PETRON Corp. accused the Philippine National Oil Co. (PNOC) of breaching three lease contracts when the latter asked the oil firm to nullify binding-renewal clauses ahead of expiration.
According to Petron, this move could jeopardize operations and, more important, the interest of its small shareholders and partner stakeholders. Petron has existing lease agreements with the PNOC for the sites of its $3-billion refinery in Bataan, 24 bulk plants and 67 gasoline stations.
The BusinessMirror failed in its attempt to acquire the PNOC’s comments.
Petron said Joel Angelo Cruz, the firm’s general counsel, wrote to PNOC President Reuben Lista and told the latter that the lease agreements for the three properties and the renewal clauses are valid and binding.
“They are not in violation of any law nor manifestly and grossly disadvantageous to the government. Accordingly, your letters—because they deny without legal causes Petron’s contractual right to renew—constitute fundamental breach of the three lease agreements,” Cruz said. Petron was responding to Lista’s letter wherein the PNOC CEO nudged the oil company to waive certain provisions of the lease agreements “because they are inequitable”. Lista was also said to have asked Petron to submit remediation plans “so that the abandonment and cleanup of the sites may already be discussed and completed” before the expiration of the lease agreements next year.
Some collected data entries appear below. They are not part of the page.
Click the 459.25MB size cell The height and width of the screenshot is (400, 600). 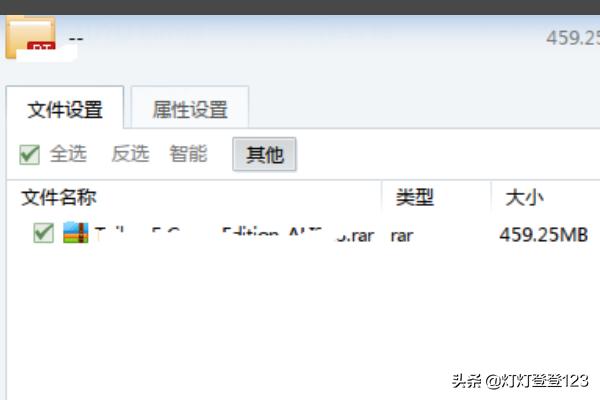point(543,236)
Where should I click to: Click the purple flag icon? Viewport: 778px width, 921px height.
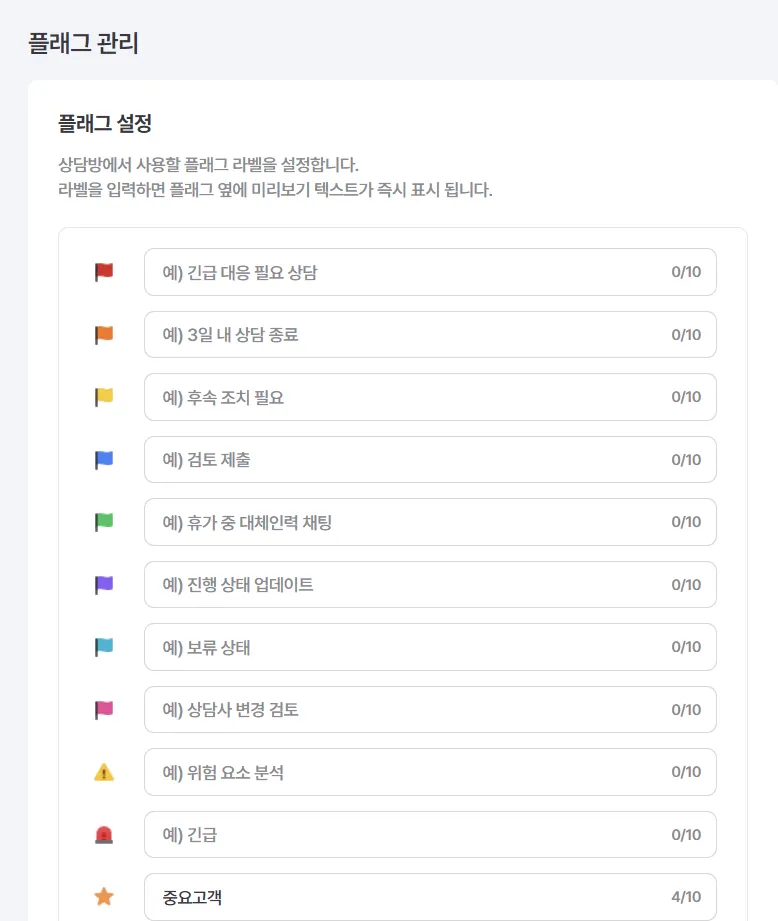104,585
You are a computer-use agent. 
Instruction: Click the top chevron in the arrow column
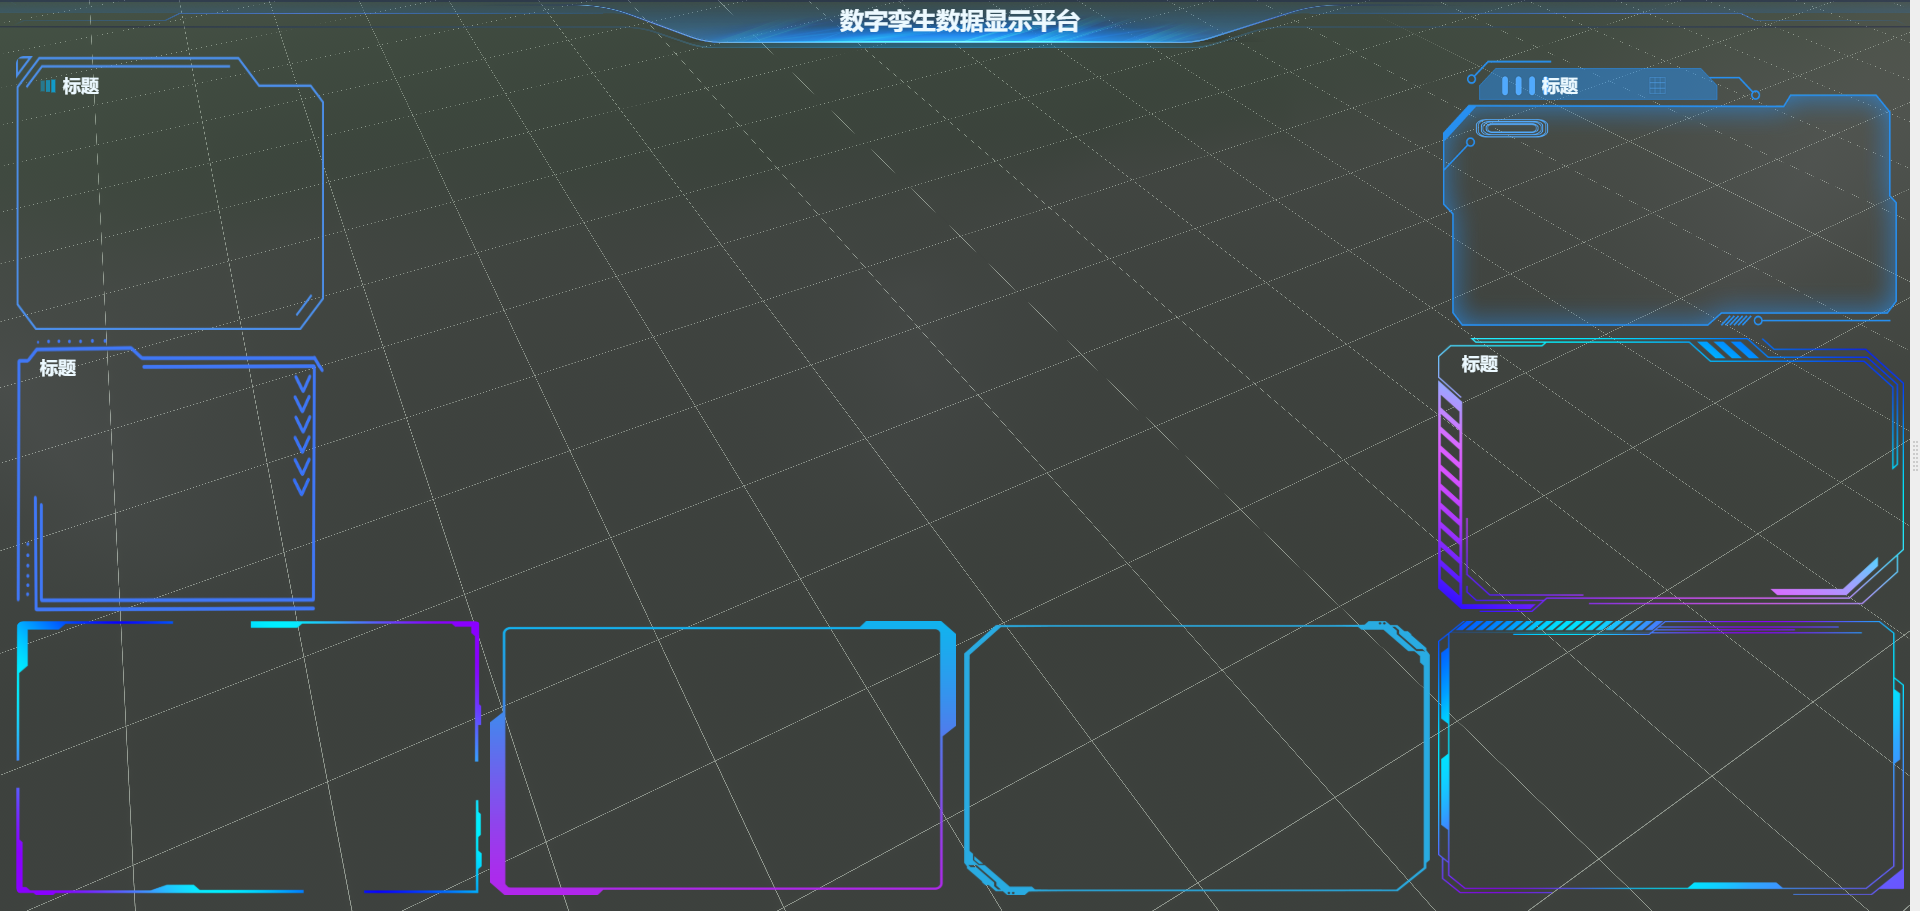pyautogui.click(x=302, y=383)
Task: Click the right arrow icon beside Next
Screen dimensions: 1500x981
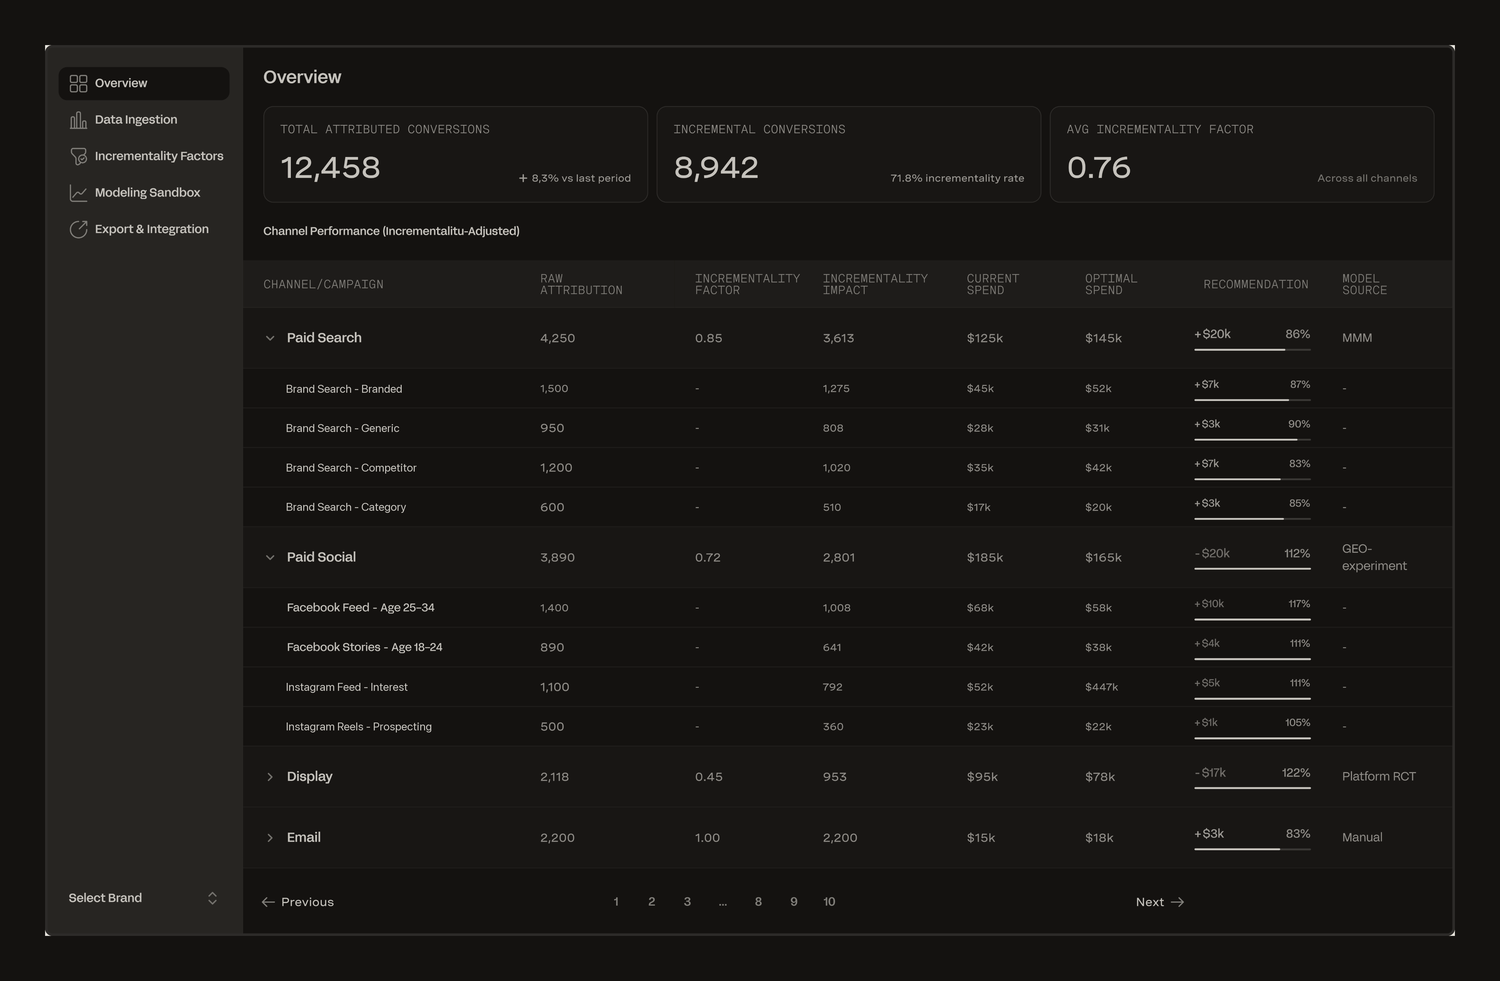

“As you very well know, the long-term lease by Petron of the subject properties and the properties denominated as ‘Refinery Properties’, which are the subject of a third lease agreement between Petron and PNOC, was the primary consideration for Petron’s conveyance of said properties at book value to PNOC,” Cruz told Lista in the same letter. “Hence, the consideration for Petron’s leasehold rights is not only the rental payments provided for in the Lease Agreements but the conveyance of the properties to PNOC.”
The PNOC earlier cited Section 2 of the lease agreements. That section provides that, “in case the parties fail to come to an agreement, the same terms and conditions shall apply except the initial rental rate for the renewal period shall be the rental rate at the time of expiration plus 2 percent thereof, and subsequent rental rate shall be escalating by 2 percent per annum.”
Moreover, Section 3 provides that “should the lessee decide to reduce the area of the leased premises due to business or operational reasons, the rentals shall be reduced correspondingly on a per square meter per location basis.
“The reduction of rental for each affected property shall be effective on the succeeding month following the receipt by lessor of a written notice regarding the reduction of the leased properties”.
Petron President Ramon Ang earlier said Petron has every right not to nullify the said provisions because the contract calls for an automatic renewal under the same terms and conditions. “They want us to waive our rights, but we refused. We are willing to discuss a fair and reasonable valuation, but we cannot waive our rights, as these are stipulated in the contracts,” Ang said. “They should honor the contracts. Waiving it is a risk to our billions of dollars of investment.”